Hitman 2: Silent Assassin (2002)

hitman 2 silent assassin

Tutaj tożsamość HITMAN stała się bardziej zauważalna. W przeciwieństwie do pierwszej odsłony, Hitman 2: Silent Assassin (i w sumie też wedle podtytułu) zamykał się na cichych zabójstwach. Dodano m.in.: widok z pierwszej osoby, eliminowanie przeciwników bez zabijania ich oraz misje z wieloma rozwiązaniami. Od tej pory HITMAN stawał się tym, którego dobrze wszyscy znają.

Hitman: Contracts (2004)

hitman contracts

Jest to swego rodzaju remake części pierwszej oraz sequel Cichego Zabójcy. Contracts zawiera kilka poziomów z pierwszego HITMAN, przy czym otrzymał ulepszone AI i elementy rozgrywki z drugiego. Wyjątkowo dostał także kilka tytułowych kontraktów, które wcześniej nie pojawiły się w żadnej z odsłon.
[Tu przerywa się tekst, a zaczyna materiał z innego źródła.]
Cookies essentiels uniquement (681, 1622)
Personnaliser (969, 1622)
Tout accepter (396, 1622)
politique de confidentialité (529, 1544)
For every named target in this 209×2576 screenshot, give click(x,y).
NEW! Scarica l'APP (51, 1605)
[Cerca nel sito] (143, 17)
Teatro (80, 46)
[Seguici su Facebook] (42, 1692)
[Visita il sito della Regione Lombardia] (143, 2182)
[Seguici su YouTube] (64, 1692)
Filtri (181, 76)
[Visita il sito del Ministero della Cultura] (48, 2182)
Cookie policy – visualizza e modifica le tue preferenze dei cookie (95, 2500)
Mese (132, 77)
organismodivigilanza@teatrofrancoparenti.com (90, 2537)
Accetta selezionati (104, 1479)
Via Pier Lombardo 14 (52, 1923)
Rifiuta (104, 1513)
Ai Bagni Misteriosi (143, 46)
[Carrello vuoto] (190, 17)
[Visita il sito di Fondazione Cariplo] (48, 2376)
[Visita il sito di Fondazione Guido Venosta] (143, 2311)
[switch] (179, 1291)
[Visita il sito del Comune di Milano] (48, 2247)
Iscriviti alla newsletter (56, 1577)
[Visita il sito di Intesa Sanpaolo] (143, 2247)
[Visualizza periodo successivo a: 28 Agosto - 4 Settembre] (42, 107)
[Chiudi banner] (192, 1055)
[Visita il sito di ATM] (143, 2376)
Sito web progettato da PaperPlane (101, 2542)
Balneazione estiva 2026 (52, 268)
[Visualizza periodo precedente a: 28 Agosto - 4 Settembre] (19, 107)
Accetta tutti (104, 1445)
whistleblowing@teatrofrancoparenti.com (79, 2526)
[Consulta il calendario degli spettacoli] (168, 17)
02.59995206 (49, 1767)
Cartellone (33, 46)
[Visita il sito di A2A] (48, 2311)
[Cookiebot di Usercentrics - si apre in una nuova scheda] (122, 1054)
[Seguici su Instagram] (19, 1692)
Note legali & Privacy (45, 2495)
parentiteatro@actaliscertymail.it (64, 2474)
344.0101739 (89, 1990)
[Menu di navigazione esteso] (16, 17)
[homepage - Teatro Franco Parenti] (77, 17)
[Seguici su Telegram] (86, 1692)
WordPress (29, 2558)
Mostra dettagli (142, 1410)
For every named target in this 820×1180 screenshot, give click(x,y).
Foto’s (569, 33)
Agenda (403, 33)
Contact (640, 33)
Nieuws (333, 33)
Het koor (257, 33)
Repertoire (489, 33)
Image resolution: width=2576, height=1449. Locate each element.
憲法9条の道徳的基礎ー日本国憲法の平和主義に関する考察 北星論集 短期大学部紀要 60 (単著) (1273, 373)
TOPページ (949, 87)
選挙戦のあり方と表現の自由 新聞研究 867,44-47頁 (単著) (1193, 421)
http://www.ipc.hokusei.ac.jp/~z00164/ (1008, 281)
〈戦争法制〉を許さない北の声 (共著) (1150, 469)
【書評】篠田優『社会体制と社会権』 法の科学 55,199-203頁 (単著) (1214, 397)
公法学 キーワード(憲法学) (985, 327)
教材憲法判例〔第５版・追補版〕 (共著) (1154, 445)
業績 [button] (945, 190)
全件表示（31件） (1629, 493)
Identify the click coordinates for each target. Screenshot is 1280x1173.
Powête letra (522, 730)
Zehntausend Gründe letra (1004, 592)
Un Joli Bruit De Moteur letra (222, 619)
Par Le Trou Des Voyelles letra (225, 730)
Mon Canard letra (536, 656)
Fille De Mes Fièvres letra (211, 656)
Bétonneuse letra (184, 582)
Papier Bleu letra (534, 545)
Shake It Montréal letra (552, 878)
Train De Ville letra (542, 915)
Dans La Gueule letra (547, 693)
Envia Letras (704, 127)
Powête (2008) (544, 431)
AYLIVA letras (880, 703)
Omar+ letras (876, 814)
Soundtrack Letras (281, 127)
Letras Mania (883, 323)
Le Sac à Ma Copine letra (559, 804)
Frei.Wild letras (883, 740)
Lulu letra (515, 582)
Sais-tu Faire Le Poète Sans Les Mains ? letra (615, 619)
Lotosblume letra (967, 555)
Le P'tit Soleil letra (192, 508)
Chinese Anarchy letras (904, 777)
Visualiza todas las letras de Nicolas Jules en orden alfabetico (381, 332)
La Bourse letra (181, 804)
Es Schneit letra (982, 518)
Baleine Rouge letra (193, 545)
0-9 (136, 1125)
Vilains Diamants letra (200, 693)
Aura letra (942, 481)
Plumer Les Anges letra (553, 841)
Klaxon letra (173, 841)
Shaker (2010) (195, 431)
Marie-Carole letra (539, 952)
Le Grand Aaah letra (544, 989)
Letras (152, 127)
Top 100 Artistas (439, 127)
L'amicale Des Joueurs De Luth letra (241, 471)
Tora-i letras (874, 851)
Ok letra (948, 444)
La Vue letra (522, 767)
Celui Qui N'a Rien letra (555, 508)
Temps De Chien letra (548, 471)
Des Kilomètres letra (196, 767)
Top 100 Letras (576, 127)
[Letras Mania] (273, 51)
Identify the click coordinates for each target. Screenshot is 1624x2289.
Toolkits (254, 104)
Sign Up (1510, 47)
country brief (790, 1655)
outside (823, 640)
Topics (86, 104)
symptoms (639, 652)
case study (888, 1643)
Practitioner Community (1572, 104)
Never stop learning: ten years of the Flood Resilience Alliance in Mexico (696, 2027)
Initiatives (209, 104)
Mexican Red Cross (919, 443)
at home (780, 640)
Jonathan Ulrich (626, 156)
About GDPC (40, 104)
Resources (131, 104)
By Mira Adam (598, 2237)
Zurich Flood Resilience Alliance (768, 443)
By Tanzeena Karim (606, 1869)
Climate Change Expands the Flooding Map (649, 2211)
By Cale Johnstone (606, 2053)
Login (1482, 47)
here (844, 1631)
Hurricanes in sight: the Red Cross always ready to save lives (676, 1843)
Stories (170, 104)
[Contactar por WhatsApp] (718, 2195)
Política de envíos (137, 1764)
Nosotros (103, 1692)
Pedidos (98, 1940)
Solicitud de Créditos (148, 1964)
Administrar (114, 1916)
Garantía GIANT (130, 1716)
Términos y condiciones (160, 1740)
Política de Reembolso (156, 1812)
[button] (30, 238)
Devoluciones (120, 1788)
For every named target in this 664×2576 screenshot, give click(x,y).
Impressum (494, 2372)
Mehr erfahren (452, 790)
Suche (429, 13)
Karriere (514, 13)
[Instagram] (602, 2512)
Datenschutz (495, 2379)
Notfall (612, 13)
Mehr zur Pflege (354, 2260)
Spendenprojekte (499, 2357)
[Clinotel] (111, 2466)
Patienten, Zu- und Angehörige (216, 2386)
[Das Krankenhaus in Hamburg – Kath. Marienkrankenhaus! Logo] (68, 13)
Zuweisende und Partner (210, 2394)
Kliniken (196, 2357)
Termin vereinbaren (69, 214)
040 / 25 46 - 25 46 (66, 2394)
Hitman: Blood Money (2006)

hitman blood money

Moim zdaniem (i pewnie wielu innych fanów serii) najlepsza odsłona spośród klasycznych gier HITMAN. Wprowadziła mapę satelitarną poziomów, na której oznaczano cele oraz pozostałych NPC-ów. Zadaniem za każdym razem jest oczywiście eliminacja celów. Blood Money po raz pierwszy karał graczy za bycie zbyt hałaśliwym lub za nadmierną przemoc. W grze otrzymywało się ocenę i celowało przede wszystkim w tą najwyższą – cichego zabójcy.

Hitman: Absolution (2012)

hitman absolution

Po sześciu latach od poprzedniej odsłony nastąpiła premiera HITMAN: Absolution, które w jakiejś części pozostało wierne serii, ale też stało się przystępniejsze. Agent 47 otrzymał mechanikę instynktu, który pozwalał wykrywać wrogów i tryb online z kontraktami – gracze mogli tworzyć poziomy z własnymi celami i dzielić się nimi w sieci.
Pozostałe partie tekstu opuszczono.